[[ Data to process open ]]
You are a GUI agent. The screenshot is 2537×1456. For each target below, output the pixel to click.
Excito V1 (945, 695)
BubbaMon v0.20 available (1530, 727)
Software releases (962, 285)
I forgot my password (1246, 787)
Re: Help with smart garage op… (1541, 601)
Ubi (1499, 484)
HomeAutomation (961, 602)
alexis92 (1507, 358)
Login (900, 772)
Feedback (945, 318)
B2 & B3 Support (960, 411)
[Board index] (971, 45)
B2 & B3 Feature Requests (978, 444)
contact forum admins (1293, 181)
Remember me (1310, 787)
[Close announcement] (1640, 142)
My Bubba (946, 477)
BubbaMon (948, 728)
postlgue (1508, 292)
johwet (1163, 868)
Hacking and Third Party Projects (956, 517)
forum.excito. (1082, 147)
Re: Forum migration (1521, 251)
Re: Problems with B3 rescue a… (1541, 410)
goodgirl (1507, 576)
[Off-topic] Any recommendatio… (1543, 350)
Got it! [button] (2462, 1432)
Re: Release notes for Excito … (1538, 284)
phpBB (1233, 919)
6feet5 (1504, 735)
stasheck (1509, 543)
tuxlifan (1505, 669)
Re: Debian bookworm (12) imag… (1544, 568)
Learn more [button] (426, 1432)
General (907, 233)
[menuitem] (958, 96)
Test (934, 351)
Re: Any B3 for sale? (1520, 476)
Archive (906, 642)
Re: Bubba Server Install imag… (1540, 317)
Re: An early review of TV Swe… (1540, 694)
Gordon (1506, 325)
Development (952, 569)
[[ Data to process closed ]]
**Instructions for the task**
Taking the listing above as the source, transcribe only the lines starting at the line with "I forgot my password (1246, 787)" and going through the line with "Hacking and Third Party Projects (956, 517)", unaltered and with both ends included.

**Answer box**
I forgot my password (1246, 787)
Re: Help with smart garage op… (1541, 601)
Ubi (1499, 484)
HomeAutomation (961, 602)
alexis92 (1507, 358)
Login (900, 772)
Feedback (945, 318)
B2 & B3 Support (960, 411)
[Board index] (971, 45)
B2 & B3 Feature Requests (978, 444)
contact forum admins (1293, 181)
Remember me (1310, 787)
[Close announcement] (1640, 142)
My Bubba (946, 477)
BubbaMon (948, 728)
postlgue (1508, 292)
johwet (1163, 868)
Hacking and Third Party Projects (956, 517)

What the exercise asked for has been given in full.